# WHAT NEEDS TO BE DONE
Search the data below for the string "options" and copy all lines where it shows up.
[Opening STUDY MATERIAL section]
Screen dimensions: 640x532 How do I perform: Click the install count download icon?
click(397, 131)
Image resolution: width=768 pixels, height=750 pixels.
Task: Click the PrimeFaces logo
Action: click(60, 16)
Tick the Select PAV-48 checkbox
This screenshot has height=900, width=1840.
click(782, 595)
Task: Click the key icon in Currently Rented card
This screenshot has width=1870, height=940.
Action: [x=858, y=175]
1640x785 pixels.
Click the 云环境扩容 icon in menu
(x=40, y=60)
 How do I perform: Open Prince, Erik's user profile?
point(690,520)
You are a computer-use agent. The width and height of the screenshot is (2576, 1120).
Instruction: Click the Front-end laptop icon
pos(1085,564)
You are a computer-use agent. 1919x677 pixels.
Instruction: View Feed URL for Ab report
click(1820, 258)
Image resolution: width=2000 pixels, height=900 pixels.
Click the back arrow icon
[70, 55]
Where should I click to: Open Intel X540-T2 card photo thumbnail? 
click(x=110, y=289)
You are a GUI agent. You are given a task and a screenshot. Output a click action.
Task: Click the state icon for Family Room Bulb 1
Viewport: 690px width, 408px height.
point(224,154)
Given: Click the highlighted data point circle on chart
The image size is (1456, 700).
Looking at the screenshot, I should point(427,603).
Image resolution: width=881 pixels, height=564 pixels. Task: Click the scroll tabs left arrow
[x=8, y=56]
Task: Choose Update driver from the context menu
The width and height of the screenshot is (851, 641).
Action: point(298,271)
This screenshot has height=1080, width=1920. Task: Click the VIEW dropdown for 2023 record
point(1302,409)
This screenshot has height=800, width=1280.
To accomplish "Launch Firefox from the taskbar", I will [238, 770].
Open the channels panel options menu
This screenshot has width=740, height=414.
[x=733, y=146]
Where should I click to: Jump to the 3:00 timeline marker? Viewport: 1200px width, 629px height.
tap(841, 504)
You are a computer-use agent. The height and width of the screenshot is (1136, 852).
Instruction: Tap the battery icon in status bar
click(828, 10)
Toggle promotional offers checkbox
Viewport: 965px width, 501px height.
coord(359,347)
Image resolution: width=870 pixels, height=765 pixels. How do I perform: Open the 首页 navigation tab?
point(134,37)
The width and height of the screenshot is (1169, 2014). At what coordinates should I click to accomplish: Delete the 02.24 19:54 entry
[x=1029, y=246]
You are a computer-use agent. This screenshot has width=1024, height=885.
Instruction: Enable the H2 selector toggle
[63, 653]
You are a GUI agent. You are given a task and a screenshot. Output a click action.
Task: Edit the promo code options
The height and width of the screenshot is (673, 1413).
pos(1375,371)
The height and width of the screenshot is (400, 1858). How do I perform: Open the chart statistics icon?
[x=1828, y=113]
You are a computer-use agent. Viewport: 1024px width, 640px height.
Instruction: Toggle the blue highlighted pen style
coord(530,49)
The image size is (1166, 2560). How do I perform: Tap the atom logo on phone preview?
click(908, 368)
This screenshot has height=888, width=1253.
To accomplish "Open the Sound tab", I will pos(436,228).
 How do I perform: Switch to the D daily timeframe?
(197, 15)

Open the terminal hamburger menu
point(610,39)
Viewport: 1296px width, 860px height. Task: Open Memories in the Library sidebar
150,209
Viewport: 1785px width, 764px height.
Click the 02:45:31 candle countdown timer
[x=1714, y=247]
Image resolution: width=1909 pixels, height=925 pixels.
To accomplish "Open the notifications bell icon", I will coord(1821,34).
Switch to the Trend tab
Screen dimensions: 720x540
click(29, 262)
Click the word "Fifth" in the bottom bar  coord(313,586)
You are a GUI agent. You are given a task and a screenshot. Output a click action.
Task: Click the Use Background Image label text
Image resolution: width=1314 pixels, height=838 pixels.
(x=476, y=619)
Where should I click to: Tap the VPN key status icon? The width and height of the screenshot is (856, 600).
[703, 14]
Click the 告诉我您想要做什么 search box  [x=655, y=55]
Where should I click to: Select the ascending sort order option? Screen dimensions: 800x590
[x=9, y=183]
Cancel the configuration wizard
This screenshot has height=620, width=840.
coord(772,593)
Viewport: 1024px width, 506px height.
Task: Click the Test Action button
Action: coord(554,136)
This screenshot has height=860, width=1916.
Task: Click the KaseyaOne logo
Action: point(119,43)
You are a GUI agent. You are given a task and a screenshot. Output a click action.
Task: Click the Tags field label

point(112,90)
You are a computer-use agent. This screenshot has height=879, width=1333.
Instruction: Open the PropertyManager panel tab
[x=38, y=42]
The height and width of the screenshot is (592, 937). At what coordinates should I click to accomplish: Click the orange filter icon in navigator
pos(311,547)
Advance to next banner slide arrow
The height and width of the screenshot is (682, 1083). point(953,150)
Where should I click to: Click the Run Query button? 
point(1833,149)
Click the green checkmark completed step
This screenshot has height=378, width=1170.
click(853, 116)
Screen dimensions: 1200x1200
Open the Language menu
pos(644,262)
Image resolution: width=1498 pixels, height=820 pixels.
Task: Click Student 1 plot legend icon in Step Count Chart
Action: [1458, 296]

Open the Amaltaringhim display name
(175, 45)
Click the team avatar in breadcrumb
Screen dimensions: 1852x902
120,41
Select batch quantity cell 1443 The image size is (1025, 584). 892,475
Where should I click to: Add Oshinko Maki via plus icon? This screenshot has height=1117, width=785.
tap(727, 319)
[Closing STUDY MATERIAL section]
# ANSWER TO THIS EXERCISE
Open the channels panel options menu
Task: Edit the promo code options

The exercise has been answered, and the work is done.